IO is a therapeutic approach designed to stimulate the body’s immune system to attack tumours. The Company’s IO portfolio is anchored by immunotherapies that have been designed to overcome anti-tumour immune suppression. AstraZeneca is invested in using IO approaches that deliver long-term survival for new groups of patients across tumour types.

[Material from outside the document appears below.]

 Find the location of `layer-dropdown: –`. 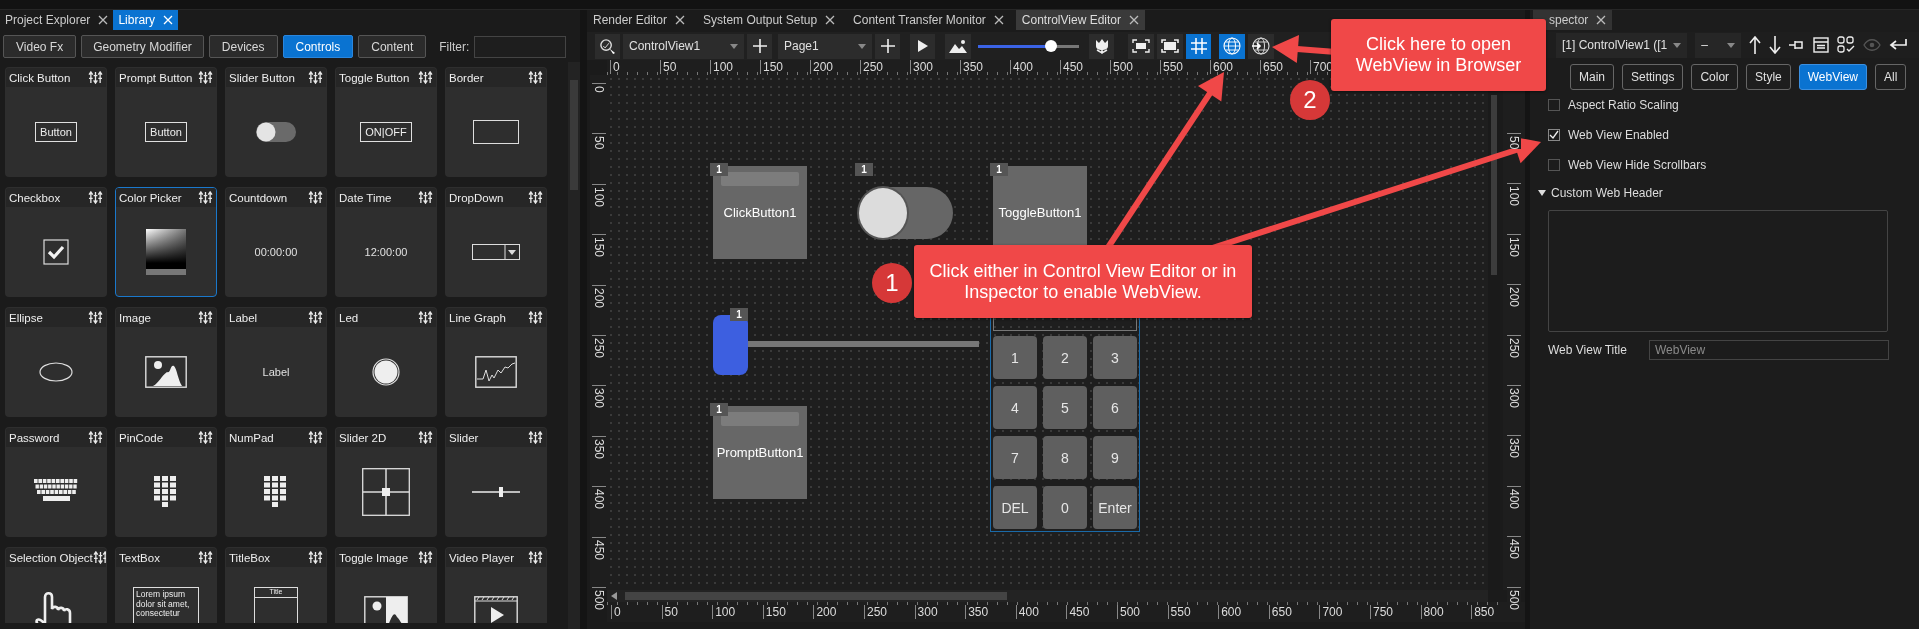

layer-dropdown: – is located at coordinates (1718, 45).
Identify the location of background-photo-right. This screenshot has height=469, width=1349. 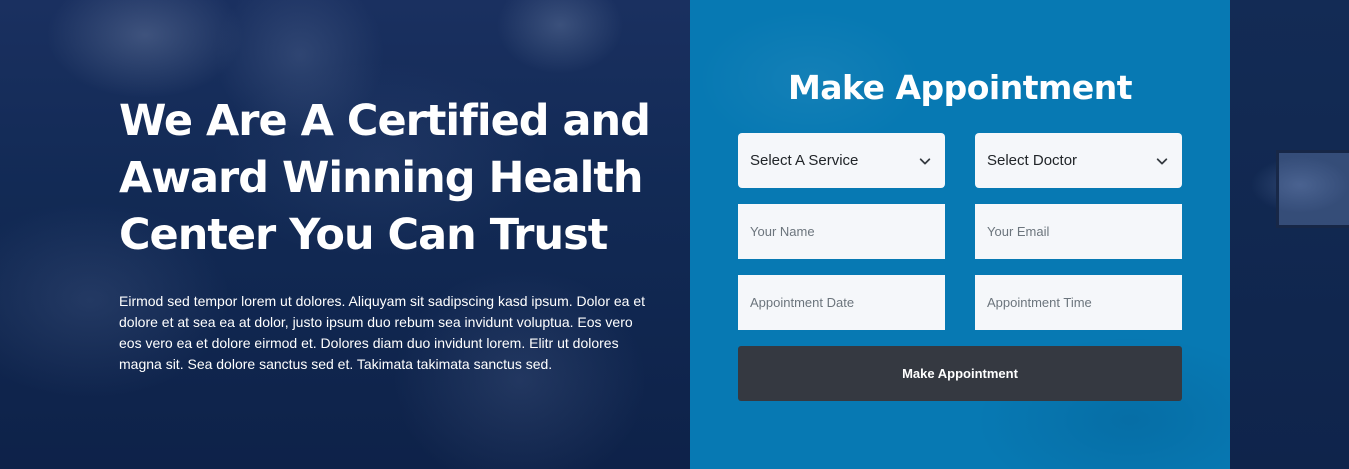
(1290, 234).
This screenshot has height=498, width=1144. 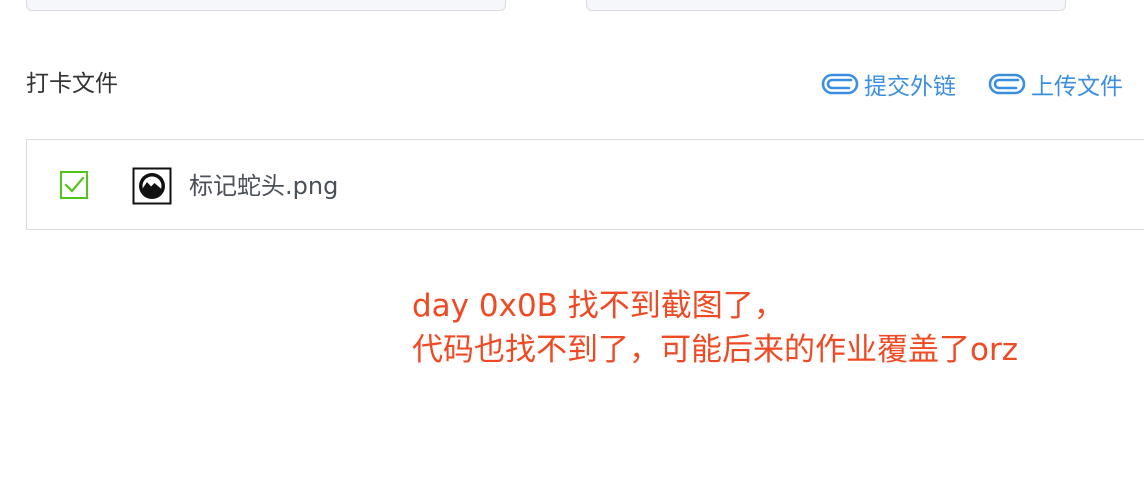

The Company is pursuing a comprehensive clinical-trial programme that includes Imfinzi as a monotherapy and in combination with tremelimumab in multiple tumour types, stages of disease, and lines of therapy, and where relevant using the PD-L1 biomarker as a decision-making tool to define the best potential treatment path for a patient. In addition, the ability to combine the IO portfolio with radiation, chemotherapy, small targeted molecules from across AstraZeneca’s Oncology pipeline, and from research partners, may provide new treatment options across a broad range of tumours.

AstraZeneca in oncology

AstraZeneca has a deep-rooted heritage in oncology and offers a quickly growing portfolio of new medicines that has the potential to transform patients’ lives and the Company’s future. With seven new medicines launched between 2014 and 2020, and a broad pipeline of small molecules and biologics in development, the Company is committed to advance oncology as a key growth driver for AstraZeneca focused on lung, ovarian, breast and blood cancers.

By harnessing the power of six scientific platforms – Immuno-Oncology, Tumour Drivers and Resistance, DNA Damage Response, Antibody Drug Conjugates, Epigenetics, and Cell Therapies – and by championing the development of personalised combinations, AstraZeneca has the vision to redefine cancer treatment and, one day, eliminate cancer as a cause of death.